### Textauszug

Kindererziehung: „Computer lenken von Sprache ab“

Barbara Städtler, Sprachheilbeauftragte des Kreises Mettmann, appelliert an Eltern, mehr mit ihren Kindern zu reden.

Kindererziehung: „Computer lenken von Sprache ab“
Foto: Archiv

Kreis Mettmann. Frau Städtler, sie verfolgen als Sprachheilbeauftragte des Kreises Mettmann seit mehr als 25 Jahren das Thema Sprachentwicklung.

Was hat sich aus Ihrer Sicht im Umgang mit der Sprache verändert?

Barbara Städtler:Der Fokus ist heutzutage wesentlich früher auf die Sprache gerichtet. Außerdem ist die Großfamilie nicht mehr vorhanden, wo viel miteinander gesprochen und dadurch Sprache gelebt und geübt werden konnte. Viele Kleinfamilien und auch Alleinerziehende haben zudem durch Arbeitsprozesse und wirtschaftliche Nöte deutlich mehr Probleme, als sich der Sprachentwicklung ihrer Kinder zu widmen.

Es fehlt die Zeit, um miteinander zu sprechen?

Städtler:Die Kommunikation hat ihren hohen Stellenwert verloren, andere Medien übernehmen mittlerweile diese Funktion. Fernseher, Computer, Handys und Spielkonsolen lenken von der Sprache ab. Handys sind bei den Eltern Kommunikationsträger ohne Sprache und oftmals beobachtet man, dass die Kinder nur noch wenig Ansprache haben.

Und was ist mit Facebook und Twitter?

Städtler:Ja, auch soziale Netzwerke haben einen negativen Einfluss auf die natürliche Sprache. Zumindest dann, wenn Sprache in der Entwicklung der Kleinkinder gefragt ist und es die Eltern sind, die ihre sozialen Kontakte pflegen, ohne dabei ein Wort sprechen zu müssen. Die kleineren Kinder sehen ihre Eltern nonverbal in das Handy schreiben, oder am PC sitzen und haben selbst aber keine Bereicherung an Zuwendung. Für Jugendliche können soziale Netzwerke hingegen durchaus eine Erweiterung der Angebote sein.

Sorgen um die Sprachentwicklung ihrer Kinder machen sich Eltern aber dennoch, oder?

Städtler: Viele Eltern machen sich sogar schon sehr früh Sorgen, wenn ihre unter dreijährigen Kinder nicht oder nur wenig sprechen. Meist werden sie vom Kinderarzt zur Beratung zu uns geschickt. Neben der fehlenden Ansprache in Familien sind es oft Hals-Nasen-Ohren-Belüftungsprobleme durch Erkältungen oder einfach eine Entwicklungsverzögerung, die zu Sprachschwierigkeiten führen können.

### Was zu tun ist
(1) Seit wie vielen Jahren verfolgt Barbara Städtler laut dem Interview zur Sprachentwicklung dieses Thema als Sprachheilbeauftragte des Kreises Mettmann?
(2) Wiederhole aus dem Interview zur Sprachentwicklung wortgetreu die Passage, die mit „Kreis Mettmann. Frau“ beginnt und bis einschließlich „miteinander zu sprechen?“ reicht.
(3) Wie könnte das Interview zur Sprachentwicklung nach seinem letzten Satz weitergehen? Schreibe die Fortsetzung.

### Gesammeltes Material

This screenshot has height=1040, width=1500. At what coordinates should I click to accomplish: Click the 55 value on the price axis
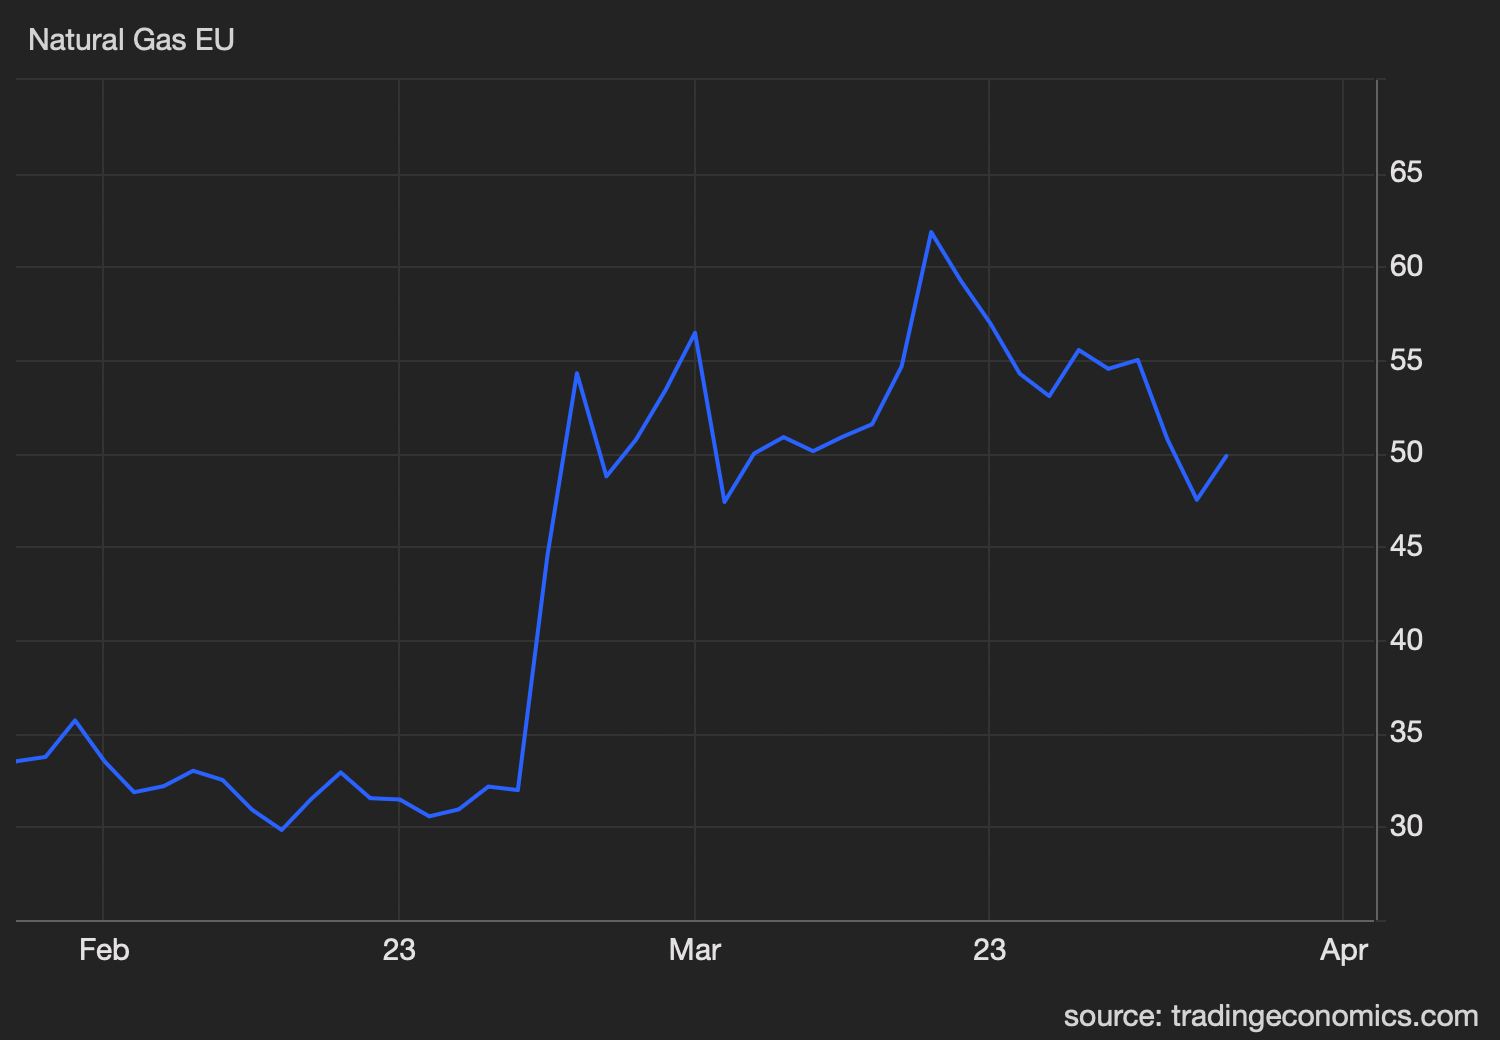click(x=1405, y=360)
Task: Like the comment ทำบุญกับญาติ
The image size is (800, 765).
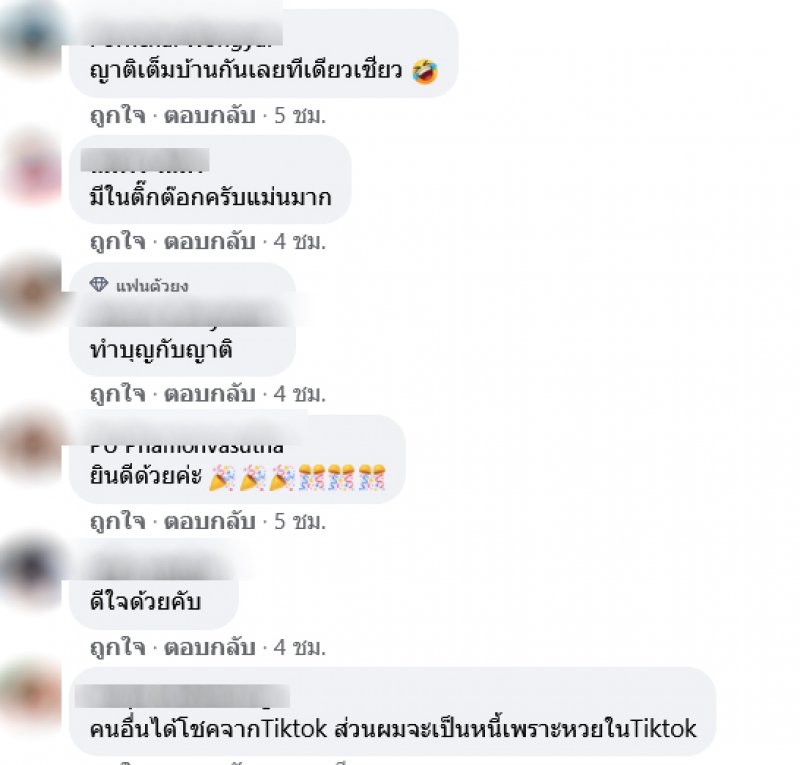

### Ergebnisse je Aufgabe
(1) Seit mehr als 25 Jahren.

(2)
Kreis Mettmann. Frau Städtler, sie verfolgen als Sprachheilbeauftragte des Kreises Mettmann seit mehr als 25 Jahren das Thema Sprachentwicklung.

Was hat sich aus Ihrer Sicht im Umgang mit der Sprache verändert?

Barbara Städtler:Der Fokus ist heutzutage wesentlich früher auf die Sprache gerichtet. Außerdem ist die Großfamilie nicht mehr vorhanden, wo viel miteinander gesprochen und dadurch Sprache gelebt und geübt werden konnte. Viele Kleinfamilien und auch Alleinerziehende haben zudem durch Arbeitsprozesse und wirtschaftliche Nöte deutlich mehr Probleme, als sich der Sprachentwicklung ihrer Kinder zu widmen.

Es fehlt die Zeit, um miteinander zu sprechen?

(3)
Und was raten Sie Eltern jenseits einer Abklärung und Behandlung eventueller medizinischer Ursachen?

Städtler: Sie sollten sich Zeit nehmen, um mit ihren Kindern zu sprechen und zu spielen. Dazu gehört auch miteinander zu singen, Fingerspiele zu machen oder gemeinsam Bilderbücher anzuschauen. Auch beim Ausflug in den Wald oder beim Zoobesuch kann man gut miteinander ins Gespräch kommen. Auf jeden Fall sollten Eltern selbst ein gutes sprachliches Vorbild sein.

Wie lässt sich feststellen, dass ein Kind an einer Sprachstörung leidet?

Städtler:Eine allgemeine Sprachentwicklungsverzögerung ist durch wenig Wortschatz und fehlenden Satzbau gekennzeichnet. Es fällt auf, das Kinder zu spät anfangen zu erzählen und Fragen zu stellen. Auch die Aussprache der Sprachlaute ist häufig betroffen. Vor allem dann, wenn der Schnuller zu lange im Einsatz war und dadurch die Mundmotorik zu schlaff ist. Auch Stottern oder undeutliches und zu schnelles Sprechen sind Sprachstörungen, die gut im Auge behalten werden sollten.

Ab welchem Zeitpunkt raten Sie Eltern zur Therapie?

Städtler: Viele Störungen der Sprache treten bei Kindern schon im Alter von drei Jahren auf. Hier muss der Zeitpunkt einer Therapie gut überlegt werden. Es macht durchaus Sinn, erst andere Maßnahmen wie Beratungsangebote im Sport oder in einer Kindergartengruppe vorzuschieben. Nicht immer ist in diesem Alter eine Therapie notwendig, doch eine gute Diagnostik und Beratung ist sicherlich immer richtig.

Wohin können sich Eltern wenden, wenn Sie sich um die Sprachentwicklung ihrer Kinder sorgen?

Städtler: Im Kreis Mettmann gibt es ein gut funktionierendes Netzwerk von Kinderärzten, Clearingstellen und Sprachheilambulanzen der Sprachheilfürsorge. Ansprechpartner sind außerdem Logopäden und Ergotherapeuten.